Although her six-year record is necessarily incomplete--the Hitlers and Yamamotos were obviously unavailable, and the Stalins and Gandhis do not give autographs willy-nilly--Mrs. Towers reports that TIME'S cover subjects (the ones she was able to get to personally or by mail) are an extraordinarily obliging lot: none of them refused a request for his signature. Now that peace is at hand, Mrs. Towers has hopes of filling in some of the gaps. For instance: at present she is waiting for Molotov (says she: "He's very slow"). The prize of her collection, however, needs no waiting for: Admiral Towers was the subject of TIME'S cover of June 23, 1941.

In the process of collecting her intimate portrait gallery, Mrs. Towers has discovered one reason, among others, for continuing it beyond the war years. She claims that in the case of men like Generals Marshall and Eisenhower and President Truman, each of whom has made four appearances on TIME'S cover (the late Franklin D. Roosevelt was there eight times), she can see their faces change with the added responsibility and authority of their jobs. If so, TIME cover artists Boris Artzybasheff, Ernest Hamlin Baker, and Boris Chaliapin, who work from the" latest available photographs of their subjects, can take a bow.

Over the years, TIME'S 1,240 cover portraits (including 19 Men of the Year) and TIME'S cover format have been the subject of considerable collecting, reproduction and imitation.
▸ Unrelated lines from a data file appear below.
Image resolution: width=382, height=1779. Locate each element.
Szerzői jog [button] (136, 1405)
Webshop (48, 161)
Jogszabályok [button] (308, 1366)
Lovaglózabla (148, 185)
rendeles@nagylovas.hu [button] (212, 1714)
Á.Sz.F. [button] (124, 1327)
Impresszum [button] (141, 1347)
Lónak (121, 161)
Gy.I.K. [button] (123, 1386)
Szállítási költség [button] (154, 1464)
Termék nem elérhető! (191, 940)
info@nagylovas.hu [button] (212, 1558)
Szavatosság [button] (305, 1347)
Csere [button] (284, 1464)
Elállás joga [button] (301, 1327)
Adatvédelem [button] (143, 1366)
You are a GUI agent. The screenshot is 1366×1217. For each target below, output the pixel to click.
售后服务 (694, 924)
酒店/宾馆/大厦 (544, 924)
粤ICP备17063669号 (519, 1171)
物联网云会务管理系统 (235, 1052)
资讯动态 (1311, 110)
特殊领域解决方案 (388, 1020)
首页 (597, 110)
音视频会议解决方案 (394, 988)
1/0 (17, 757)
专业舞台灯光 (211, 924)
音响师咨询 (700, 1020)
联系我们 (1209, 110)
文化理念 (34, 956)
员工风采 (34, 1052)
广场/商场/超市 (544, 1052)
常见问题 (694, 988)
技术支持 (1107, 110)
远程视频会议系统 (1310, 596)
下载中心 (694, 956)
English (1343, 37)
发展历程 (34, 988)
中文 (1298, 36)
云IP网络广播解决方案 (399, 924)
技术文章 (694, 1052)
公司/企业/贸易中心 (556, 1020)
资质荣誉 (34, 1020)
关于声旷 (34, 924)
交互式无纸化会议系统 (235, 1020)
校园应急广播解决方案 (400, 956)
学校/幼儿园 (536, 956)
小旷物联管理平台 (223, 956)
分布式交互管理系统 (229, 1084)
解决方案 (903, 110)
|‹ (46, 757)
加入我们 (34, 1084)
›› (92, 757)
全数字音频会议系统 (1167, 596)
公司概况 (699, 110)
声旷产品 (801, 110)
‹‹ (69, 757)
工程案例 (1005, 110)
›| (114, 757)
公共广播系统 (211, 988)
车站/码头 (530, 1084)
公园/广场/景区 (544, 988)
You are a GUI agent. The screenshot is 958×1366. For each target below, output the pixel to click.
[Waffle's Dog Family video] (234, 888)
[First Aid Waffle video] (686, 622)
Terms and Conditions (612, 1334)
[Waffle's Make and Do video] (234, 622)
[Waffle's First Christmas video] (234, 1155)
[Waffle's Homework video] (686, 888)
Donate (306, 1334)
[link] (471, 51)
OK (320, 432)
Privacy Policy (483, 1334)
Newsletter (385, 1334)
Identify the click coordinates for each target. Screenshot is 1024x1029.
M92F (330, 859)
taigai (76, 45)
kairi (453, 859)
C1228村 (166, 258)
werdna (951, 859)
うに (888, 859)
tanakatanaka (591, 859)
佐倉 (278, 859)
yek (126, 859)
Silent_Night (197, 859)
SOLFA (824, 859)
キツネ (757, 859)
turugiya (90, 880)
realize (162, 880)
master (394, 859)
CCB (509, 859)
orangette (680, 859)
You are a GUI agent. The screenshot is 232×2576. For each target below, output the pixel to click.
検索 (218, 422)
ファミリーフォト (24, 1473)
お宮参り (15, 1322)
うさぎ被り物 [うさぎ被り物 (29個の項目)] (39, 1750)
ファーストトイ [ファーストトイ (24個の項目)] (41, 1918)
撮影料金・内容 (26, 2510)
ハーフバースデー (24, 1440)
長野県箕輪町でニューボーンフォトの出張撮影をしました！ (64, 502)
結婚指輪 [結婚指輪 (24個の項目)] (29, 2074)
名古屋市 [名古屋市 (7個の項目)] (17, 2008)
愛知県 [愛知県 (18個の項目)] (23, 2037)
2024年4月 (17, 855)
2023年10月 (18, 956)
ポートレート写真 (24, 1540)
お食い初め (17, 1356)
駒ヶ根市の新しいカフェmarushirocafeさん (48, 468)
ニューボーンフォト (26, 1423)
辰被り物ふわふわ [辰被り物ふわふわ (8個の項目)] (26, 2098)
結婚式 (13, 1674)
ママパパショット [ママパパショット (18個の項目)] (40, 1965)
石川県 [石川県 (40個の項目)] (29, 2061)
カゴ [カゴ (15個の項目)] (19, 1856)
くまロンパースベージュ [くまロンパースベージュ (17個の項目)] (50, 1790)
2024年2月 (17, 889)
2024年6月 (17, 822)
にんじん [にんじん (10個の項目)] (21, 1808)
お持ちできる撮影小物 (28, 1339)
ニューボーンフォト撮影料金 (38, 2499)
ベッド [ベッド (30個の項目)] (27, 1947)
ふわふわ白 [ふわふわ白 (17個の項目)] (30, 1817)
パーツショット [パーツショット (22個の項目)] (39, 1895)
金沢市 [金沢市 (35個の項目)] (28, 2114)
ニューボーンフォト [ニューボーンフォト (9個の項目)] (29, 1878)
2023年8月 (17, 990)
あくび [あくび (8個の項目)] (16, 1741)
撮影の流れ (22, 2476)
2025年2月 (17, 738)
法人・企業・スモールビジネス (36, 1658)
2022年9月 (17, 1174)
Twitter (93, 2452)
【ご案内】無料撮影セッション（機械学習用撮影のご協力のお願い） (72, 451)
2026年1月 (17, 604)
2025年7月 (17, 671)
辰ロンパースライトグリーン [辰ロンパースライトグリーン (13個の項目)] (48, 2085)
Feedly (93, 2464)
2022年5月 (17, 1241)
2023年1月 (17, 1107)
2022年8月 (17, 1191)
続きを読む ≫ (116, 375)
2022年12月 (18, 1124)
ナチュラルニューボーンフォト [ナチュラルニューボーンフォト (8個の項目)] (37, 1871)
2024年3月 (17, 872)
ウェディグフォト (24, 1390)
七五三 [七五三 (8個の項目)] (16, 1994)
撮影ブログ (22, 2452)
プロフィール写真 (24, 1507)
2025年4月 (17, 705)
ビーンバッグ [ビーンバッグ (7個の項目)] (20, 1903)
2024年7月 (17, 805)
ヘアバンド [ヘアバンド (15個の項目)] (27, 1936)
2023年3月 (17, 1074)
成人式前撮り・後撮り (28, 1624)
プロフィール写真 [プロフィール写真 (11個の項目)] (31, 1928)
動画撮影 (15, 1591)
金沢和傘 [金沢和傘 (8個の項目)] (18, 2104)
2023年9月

The art department of the University of Illinois mounts and catalogs all TIME covers as part of its permanent collection. A loyal son of Texas has a standing order for the artists' originals of all Texans appearing on the cover. They are hung in a Texas museum. Originally, this art buyer (an ex-cattleman) wanted to know what longevity guarantee we would give him with each painting. Artzybasheff said he would be happy to guarantee his to last for about 500 years.

Requests from scores of TIME readers who want to bombard their friends with card-sized replicas of themselves on TIME'S cover bringing holiday greetings, announcing new offspring, from school and college annuals, etc., make a real problem for us. We are highly gratified by such requests, but, the trademark laws of the U.S. being what they are, we have to refuse permission for reproductions of TIME'S format and take action against unauthorized uses of it. During last fall's election campaign, for example, an enterprising candidate for New York State assemblyman from The Bronx headlined his campaign literature with a brochure of himself on TIME'S cover, which led some voters to think that he had our endorsement. Obviously something had to be done.

Sometimes, however, we wish we could ignore the matter entirely. Last summer, an unemployed veteran, convinced that he was a natural-born advertising copywriter and unable to get a job in Chicago's ad agencies, addressed his message to 60 of their top executives via a miniature six-page replica of TIME, with himself on the cover. He didn't pose as Man of the Year, but he did get 17 replies and, within a week, the job he wanted.